Three large Brazilian banks have some of the largest loan portfolio allocations to small and medium-sized businesses, a segment widely considered to be one of the most vulnerable during the COVID-19 pandemic, according to data collected by S&P Global Market Intelligence.

Banco Bradesco SA is the most exposed to SMEs among a sample of regional heavyweights, with 24.0% of its loan portfolio allocated to this segment. At Itaú Unibanco Holding SA, The largest financial institution in Latin America, loans to SMEs represent around 16.3% of its total loan portfolio, while at Banco Santander Brasil SA they represent 12.2%.

On average, the group of large Latin American banks devotes 12.1% of its financing to SMEs.

Small businesses have been a top concern for lenders during the COVID-19 pandemic, as mobility restrictions forced many business owners to temporarily close. Few have the capacity to overcome the crisis for an extended period. Itaú’s investor relations manager called the SME sector “the weakest link in the chain.”

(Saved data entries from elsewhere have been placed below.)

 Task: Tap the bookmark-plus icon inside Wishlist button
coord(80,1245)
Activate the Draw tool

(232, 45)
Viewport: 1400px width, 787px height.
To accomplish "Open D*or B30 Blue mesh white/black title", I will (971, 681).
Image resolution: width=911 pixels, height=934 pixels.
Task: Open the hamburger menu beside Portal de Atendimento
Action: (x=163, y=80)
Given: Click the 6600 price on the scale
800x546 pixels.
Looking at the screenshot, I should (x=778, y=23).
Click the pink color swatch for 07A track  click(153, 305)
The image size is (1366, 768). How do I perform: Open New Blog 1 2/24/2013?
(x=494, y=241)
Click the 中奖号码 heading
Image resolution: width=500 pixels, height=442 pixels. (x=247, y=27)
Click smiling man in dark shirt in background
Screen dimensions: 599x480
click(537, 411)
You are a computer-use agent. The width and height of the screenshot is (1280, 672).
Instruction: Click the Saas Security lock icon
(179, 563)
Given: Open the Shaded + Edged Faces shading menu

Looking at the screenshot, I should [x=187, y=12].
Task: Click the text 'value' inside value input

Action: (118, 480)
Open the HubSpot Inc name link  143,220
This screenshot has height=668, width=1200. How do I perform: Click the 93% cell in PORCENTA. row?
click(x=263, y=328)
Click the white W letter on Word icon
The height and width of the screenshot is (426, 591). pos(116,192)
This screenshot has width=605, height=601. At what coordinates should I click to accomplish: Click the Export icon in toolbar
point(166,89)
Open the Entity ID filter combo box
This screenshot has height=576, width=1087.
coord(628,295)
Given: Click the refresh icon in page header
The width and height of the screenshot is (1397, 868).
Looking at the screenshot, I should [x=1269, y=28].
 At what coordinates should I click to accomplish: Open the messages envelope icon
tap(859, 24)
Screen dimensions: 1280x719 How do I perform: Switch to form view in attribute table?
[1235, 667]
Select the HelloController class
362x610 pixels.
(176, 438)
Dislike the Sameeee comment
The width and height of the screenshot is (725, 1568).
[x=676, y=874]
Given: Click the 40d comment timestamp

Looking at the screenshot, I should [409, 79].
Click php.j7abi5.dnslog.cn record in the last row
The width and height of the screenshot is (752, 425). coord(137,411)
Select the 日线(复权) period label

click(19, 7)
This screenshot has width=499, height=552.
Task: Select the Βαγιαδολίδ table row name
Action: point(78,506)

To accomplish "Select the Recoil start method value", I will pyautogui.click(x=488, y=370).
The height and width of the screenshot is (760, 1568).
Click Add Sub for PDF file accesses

The coronavirus epidemic has particularly affected Latin America. Months later, many countries are still struggling to contain its spread. Flexibility programs and government assistance throughout the pandemic have so far kept small business owners from defaulting. About 50 million loans with a combined value of $ 330 billion have benefited from some form of credit relief in five of Latin America’s largest economies: Brazil, Mexico, Colombia, Chile and Chile. Peru. In some countries, the value of these loans represented as much as two-fifths of the total private credit loans in the system.

But as these measures start to run out of steam, deteriorating credit is likely to increase.

Outside of Brazil, Banco de Chile and Banco de Crédito del Perú SA also have significant credit exposures to the SME segment, at 15.2% and 13.7% of their loan portfolios, respectively. Likewise, Banco Santander Chile’s SME loans represent around 13.3% of its portfolio.

Conversely, the Peruvian company Intercorp Financial Services Inc. and the Mexican company Grupo Financiero Inbursa SAB de CV have relatively lower exposures, both below 5%.